* **BLOK TEKS**:
/---
Segala sesuatu yang terjadi di dunia ini tidaklah terjadi secara kebetulan ataupun dan terjadi begitu saja. Karena pada hakikatnya, ada kekuatan lain, kekuatan yang tidak bisa ditandingi oleh satu makhlukpun yang selalu menyertai kejadian demi kejadian, aktivitas demi aktivitas yang terjadi dalam kehidupan kita. Maka ketika terjadi sesuatu hal di luar dugaan kita, di luar pemikiran kita, di luar logika kita, maka kembalikanlah semua itu hanya kepada Allah. Kita harus meyakini bahwa ada kekuatan lain yang menyebabkan sesuatu itu terjadi, yaitu kekuatan Allah. Ya.. kekuatan Allah, Dia-lah Maha Kuasa atas segala sesuatu.
Allah memerintahkan setiap hamba-Nya yang beriman untuk senantiasa mengingat dan menyebut Nama Allah melalui berdzikir, shalat, ataupun berdo’a. Karena dengan kita melakukan hal tersebut kita bisa mendapatkan sebuah kekuatan, The Power of spiritual, The powar of intelektual, The Power of emotional ataupun kekuatan untuk tetap bisa hidup, kekuatan untuk tetap bisa menuntut ilmu ataupun kekuatan untuk bisa melakukan aktivitas lainnya.
Maka seharusnya kita sebagai seorang manusia biasa selayaknya menggantungkan hidup kita hanya kepada Allah SWT. Karena Allah tempat meminta segala sesuatu dan ketika kita meminta pertolongan hanya kepada Allah, maka yakinlah bahwa pertolongan Allah itu selalu datang tepat waktu dan di waktu yang tepat. Dan pertolongan Allah itu sangatlah dekat.
\---
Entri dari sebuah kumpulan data
/---
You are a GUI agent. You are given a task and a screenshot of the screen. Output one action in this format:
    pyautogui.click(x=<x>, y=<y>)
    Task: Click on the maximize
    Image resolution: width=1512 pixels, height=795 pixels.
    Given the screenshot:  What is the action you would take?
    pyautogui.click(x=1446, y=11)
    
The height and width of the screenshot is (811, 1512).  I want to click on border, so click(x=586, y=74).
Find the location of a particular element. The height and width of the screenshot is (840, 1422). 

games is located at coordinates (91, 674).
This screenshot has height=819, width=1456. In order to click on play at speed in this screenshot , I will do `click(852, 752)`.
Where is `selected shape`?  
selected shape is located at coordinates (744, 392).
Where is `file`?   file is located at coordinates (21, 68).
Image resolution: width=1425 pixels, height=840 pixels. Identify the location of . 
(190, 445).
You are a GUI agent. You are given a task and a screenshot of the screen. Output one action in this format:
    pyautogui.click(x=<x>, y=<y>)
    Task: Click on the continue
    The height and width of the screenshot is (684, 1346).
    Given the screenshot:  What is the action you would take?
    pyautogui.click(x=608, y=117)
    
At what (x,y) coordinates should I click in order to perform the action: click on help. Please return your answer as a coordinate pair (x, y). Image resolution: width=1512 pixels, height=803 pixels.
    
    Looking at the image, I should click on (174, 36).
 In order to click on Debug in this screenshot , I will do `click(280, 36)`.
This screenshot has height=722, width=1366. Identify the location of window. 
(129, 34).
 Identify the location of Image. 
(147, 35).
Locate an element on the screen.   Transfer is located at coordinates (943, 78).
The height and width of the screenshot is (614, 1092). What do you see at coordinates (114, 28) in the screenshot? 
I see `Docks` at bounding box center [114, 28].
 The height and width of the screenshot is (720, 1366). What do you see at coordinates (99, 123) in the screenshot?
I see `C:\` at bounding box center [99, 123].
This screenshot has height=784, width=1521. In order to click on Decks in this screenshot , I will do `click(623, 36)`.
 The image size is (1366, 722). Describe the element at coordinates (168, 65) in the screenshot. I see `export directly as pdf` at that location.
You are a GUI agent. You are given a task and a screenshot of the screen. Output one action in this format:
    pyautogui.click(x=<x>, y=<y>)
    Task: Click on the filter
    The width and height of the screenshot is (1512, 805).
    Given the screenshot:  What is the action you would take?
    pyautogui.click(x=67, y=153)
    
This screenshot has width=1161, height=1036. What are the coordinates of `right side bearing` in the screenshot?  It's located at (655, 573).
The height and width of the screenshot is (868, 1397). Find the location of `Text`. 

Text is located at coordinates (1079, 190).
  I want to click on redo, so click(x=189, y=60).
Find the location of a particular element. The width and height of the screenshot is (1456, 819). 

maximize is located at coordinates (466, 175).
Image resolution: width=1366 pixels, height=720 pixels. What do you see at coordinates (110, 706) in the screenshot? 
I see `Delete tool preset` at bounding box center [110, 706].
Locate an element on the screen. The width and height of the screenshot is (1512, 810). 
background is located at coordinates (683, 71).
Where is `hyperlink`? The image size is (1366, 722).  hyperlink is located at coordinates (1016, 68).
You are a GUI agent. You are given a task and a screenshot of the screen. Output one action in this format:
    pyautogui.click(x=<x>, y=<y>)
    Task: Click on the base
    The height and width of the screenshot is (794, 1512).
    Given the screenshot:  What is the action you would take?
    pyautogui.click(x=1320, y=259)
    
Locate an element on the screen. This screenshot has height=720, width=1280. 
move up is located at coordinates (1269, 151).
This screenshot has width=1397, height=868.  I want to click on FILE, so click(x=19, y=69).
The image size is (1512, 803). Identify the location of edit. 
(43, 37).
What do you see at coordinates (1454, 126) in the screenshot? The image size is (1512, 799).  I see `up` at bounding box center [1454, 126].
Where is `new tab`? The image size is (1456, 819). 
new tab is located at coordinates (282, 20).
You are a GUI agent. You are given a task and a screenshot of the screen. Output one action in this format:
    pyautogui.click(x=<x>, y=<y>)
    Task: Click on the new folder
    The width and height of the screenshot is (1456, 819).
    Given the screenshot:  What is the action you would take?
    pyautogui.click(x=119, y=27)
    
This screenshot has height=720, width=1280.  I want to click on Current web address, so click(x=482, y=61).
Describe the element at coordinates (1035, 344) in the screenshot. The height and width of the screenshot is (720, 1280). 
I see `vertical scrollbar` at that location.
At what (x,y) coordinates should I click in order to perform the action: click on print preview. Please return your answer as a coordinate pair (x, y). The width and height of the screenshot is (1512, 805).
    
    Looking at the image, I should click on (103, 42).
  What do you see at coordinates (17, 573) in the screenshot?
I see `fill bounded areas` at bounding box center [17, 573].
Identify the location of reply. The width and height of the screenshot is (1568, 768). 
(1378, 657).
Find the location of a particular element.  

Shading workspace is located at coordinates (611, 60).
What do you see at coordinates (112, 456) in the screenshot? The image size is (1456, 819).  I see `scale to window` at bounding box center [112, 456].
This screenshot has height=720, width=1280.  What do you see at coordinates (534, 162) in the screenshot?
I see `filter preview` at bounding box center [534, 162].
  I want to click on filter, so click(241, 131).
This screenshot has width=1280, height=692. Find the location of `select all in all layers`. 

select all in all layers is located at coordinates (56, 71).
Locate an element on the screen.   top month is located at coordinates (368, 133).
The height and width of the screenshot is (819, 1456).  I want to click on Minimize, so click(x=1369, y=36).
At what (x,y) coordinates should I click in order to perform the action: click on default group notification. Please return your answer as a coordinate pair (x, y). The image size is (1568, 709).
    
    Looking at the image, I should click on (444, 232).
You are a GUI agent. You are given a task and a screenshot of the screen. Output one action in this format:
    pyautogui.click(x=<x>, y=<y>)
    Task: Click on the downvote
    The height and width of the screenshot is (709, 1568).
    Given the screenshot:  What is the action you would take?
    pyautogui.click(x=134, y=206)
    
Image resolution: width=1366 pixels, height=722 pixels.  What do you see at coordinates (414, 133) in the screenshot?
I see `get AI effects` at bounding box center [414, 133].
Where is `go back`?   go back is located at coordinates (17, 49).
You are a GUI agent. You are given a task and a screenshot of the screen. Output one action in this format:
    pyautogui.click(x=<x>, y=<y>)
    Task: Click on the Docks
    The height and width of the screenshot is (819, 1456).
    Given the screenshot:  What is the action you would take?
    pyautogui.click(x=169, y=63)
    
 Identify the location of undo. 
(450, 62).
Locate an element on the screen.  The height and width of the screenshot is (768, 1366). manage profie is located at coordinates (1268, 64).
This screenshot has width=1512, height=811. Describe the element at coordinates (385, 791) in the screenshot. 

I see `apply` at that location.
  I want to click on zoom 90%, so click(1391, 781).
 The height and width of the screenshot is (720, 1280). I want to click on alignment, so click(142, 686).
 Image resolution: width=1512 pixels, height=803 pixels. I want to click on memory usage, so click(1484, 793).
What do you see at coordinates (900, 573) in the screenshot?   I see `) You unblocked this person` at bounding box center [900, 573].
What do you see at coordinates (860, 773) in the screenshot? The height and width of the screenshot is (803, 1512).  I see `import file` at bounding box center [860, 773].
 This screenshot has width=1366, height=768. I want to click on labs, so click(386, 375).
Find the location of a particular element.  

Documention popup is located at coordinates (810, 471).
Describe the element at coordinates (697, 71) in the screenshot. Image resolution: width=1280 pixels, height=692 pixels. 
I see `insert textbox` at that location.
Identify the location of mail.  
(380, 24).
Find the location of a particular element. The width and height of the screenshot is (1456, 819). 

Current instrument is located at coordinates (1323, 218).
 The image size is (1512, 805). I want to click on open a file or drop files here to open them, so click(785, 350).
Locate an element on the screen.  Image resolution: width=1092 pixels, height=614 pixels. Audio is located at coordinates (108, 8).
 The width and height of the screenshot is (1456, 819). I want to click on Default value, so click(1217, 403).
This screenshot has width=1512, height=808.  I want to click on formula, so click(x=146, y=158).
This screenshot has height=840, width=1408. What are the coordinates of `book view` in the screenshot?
\---
* **KERJAKAN HAL BERIKUT**:
A - Salin kembali baris-baris dalam entri tanpa perubahan, mulai dari baris yang memuat "click on print" sampai dengan baris yang memuat "Looking at the image, I should click on (444, 232).", termasuk kedua baris tersebut.
B - Teruskan teks tentang kekuatan dan pertolongan Allah, dimulai setelah kalimat terakhirnya.
Teks dan entri tersebut tidak memiliki keterkaitan satu sama lain.

* **HASIL PENGERJAAN**:
A -
At what (x,y) coordinates should I click in order to perform the action: click on print preview. Please return your answer as a coordinate pair (x, y). The width and height of the screenshot is (1512, 805).
    
    Looking at the image, I should click on (103, 42).
  What do you see at coordinates (17, 573) in the screenshot?
I see `fill bounded areas` at bounding box center [17, 573].
Identify the location of reply. The width and height of the screenshot is (1568, 768). 
(1378, 657).
Find the location of a particular element.  

Shading workspace is located at coordinates (611, 60).
What do you see at coordinates (112, 456) in the screenshot? The image size is (1456, 819).  I see `scale to window` at bounding box center [112, 456].
This screenshot has height=720, width=1280.  What do you see at coordinates (534, 162) in the screenshot?
I see `filter preview` at bounding box center [534, 162].
  I want to click on filter, so click(241, 131).
This screenshot has width=1280, height=692. Find the location of `select all in all layers`. 

select all in all layers is located at coordinates (56, 71).
Locate an element on the screen.   top month is located at coordinates (368, 133).
The height and width of the screenshot is (819, 1456).  I want to click on Minimize, so click(x=1369, y=36).
At what (x,y) coordinates should I click in order to perform the action: click on default group notification. Please return your answer as a coordinate pair (x, y). The image size is (1568, 709).
    
    Looking at the image, I should click on (444, 232).

B -
La Haula Wala Quwwata Illa Billahil ‘Aliyil Adzim. Tidak ada daya dan upaya kecuali dengan pertolongan Allah. Tidak ada daya dan kekuatan kecuali dengan kekuatan Allah. Tidak ada daya dan upaya kecuali atas izin-Nya dan Cukuplah Allah sebagai penolong dan pelindung kami.

Penghianatan dan Kesetiaan

Penghianatan dan kesetiaan merupakan dua sisi yang sangat berbeda dan tentunya sangat bertolak belakang. Penghianatan timbul dari sebuah cinta yang berujung pada kebencian akan sesuatu atau bahkan kepada seseorang. Sedangkan kesetiaan timbul dari rasa cinta dan tetap menjaga kestiaan cinta tersebut. Cinta dan kesetiaan adalah dua sisi dalam satu keping mata uang yang tidak terpisahkan,
Cinta menjadi landasan sebuah kesetiaan, di dalam kesetiaan terkandung nilai cinta yang mempersatukan. Sulit membayangkan ada cinta berdiri sendiri tanpa disertai oleh kesetiaan. Demikian pula sulit memahami, ada sebuah kesetiaan tanpa landasan cinta di dalamnya. Cinta tanpa kesetiaan adalah kesemuan dan kebohongan, dan kesetiaan tanpa didasari cinta adalah kepura-puraan. Dalam kesetiaan ada komitmen melayani tanpa pamrih tulus ikhlas apa adanya dan menerima dalam kondisi apa pun, baik itu suka-duka, bahagia-derita, lapang-sempit, susah-senang, sehat dan sakit.
Kesetiaan akan mendatangkan kebaikan, setia pada Ke-Esaan Allah akan mendapatkan ampunan dan surga-Nya, setia kepada Rasulullah akan mendapatkan syafa’at beliau di akhirat nanti, setia kepada pasangan yang halal akan membuahkan cinta tulusnya, setia pada persahabatan akan mendatangkan kemudahan dan kebaikan.
Kesetiaan itu indah. apalagi jika kita jadikan kesetiaan itu berkilau indah di sisi-Nya. Betapa indahnya cinta dan kesetiaan yang kita bangun jika  kita hiasi dengan menguatkan cinta dan kesetiaan kepada-Nya. Betapa indahnya cinta dan kesetiaan, jika cinta terhadap “harta”, namun kita menghiasi diri kita dengan menjaga cinta dan kesetiaan terhadap-Nya. Contohnya: Menjadikan harta itu lebih bermakna dengan saling berbagi kepada kaum kerabat, tetangga, anak yatim, dan lain-lain, tidak lupa juga selalu membahagiakan kedua orang tua kita.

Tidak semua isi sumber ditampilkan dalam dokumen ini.